Giving a meta tag attribute "user-scalable=no" will restrict the user from zooming elsewhere. Prevent zooming all together by adding this meta tag to your head tag. This tells the mobile browser to use the same width scale and will not allow the user to zoom in at all, hence also disables that annoying behavior.
You should set body and html to position:fixed; , and then set right: , left: , top: , and bottom: to 0; . That way, even if content overflows it will not extend past the limits of the viewport. Caveat: Using this method, if the user makes their window smaller, content will be cut off.
Solved it as follows,
in CSS
#my{
zoom: 100%;
}
Now, it loads in 100% zoom by default. Tested it by giving 290% zoom and it loaded by that zoom percentage on default, it's upto the user if he wants to change zoom.
Though this is not the best way to do it, there is another effective solution
Check the page code of stack over flow, even they have buttons and they use un ordered lists to solve this problem.

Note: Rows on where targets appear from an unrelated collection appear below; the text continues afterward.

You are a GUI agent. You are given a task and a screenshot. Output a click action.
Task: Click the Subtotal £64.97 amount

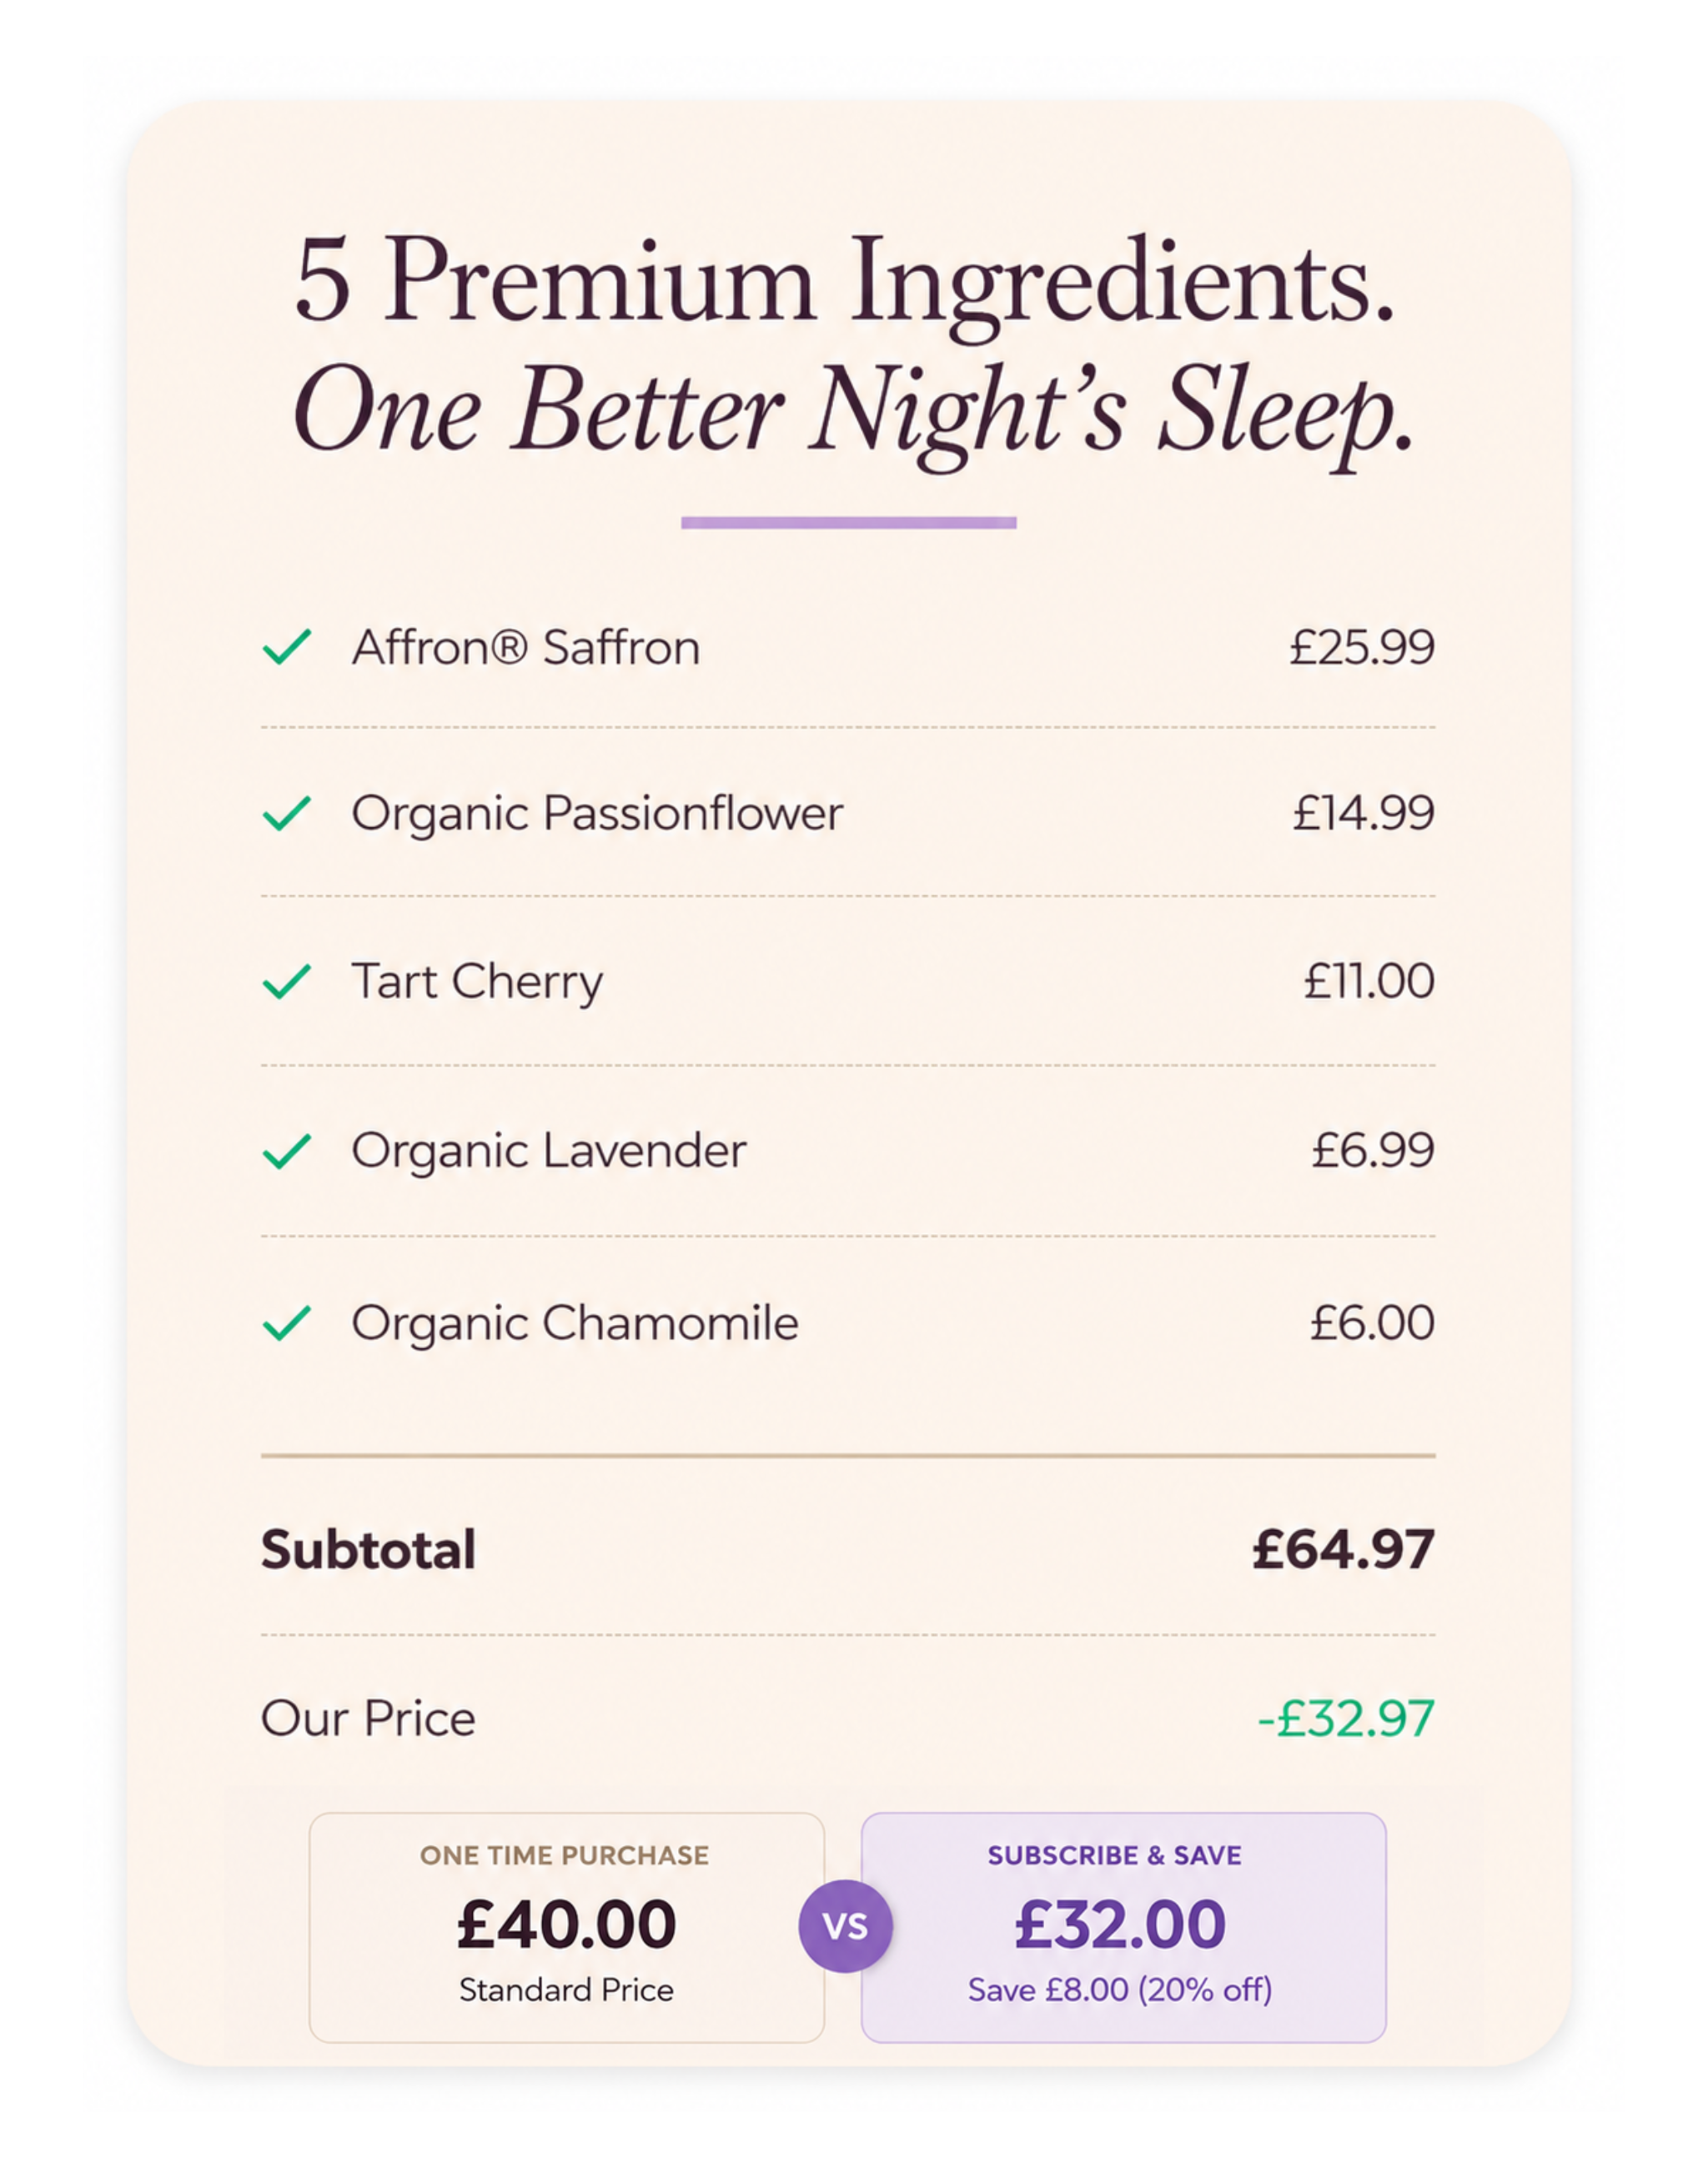point(1343,1549)

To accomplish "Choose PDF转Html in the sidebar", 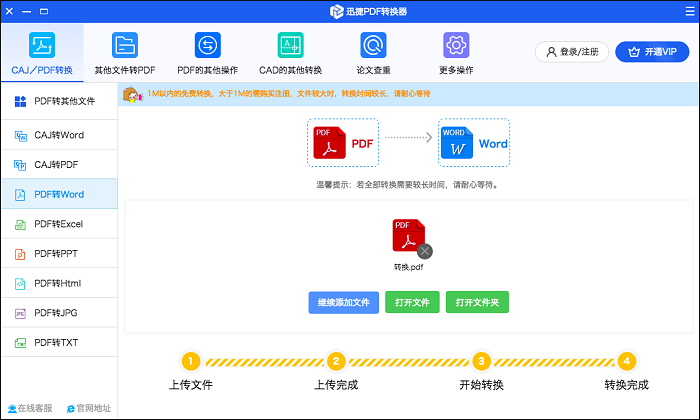I will pyautogui.click(x=58, y=284).
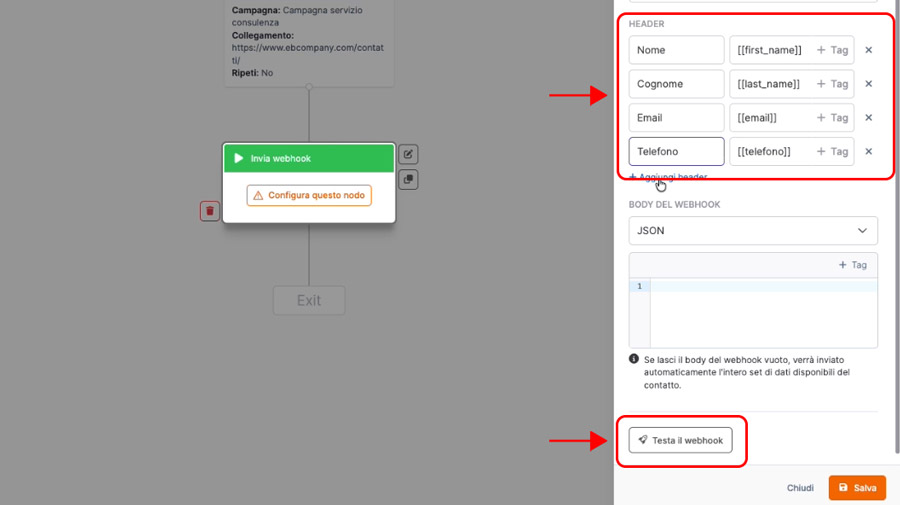Insert a tag into the webhook body
This screenshot has height=505, width=900.
pyautogui.click(x=852, y=265)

In js you can change zoom by
document.body.style.zoom="90%"
But it doesn't work in FF http://caniuse.com/#search=zoom
For ff you can try
-moz-transform: scale(0.9);
And check next topic How can I zoom an HTML element in Firefox and Opera?
A better solution is not to make your page dependable on zoom settings. If you set limits like the one you are proposing, you are limiting accessibility. If someone cannot read your text well, they just won't be able to change that. I would use proper CSS to make it look nice in any zoom.
If your really insist, take a look at this question on how to detect zoom level using JavaScript (nightmare!): How to detect page zoom level in all modern browsers?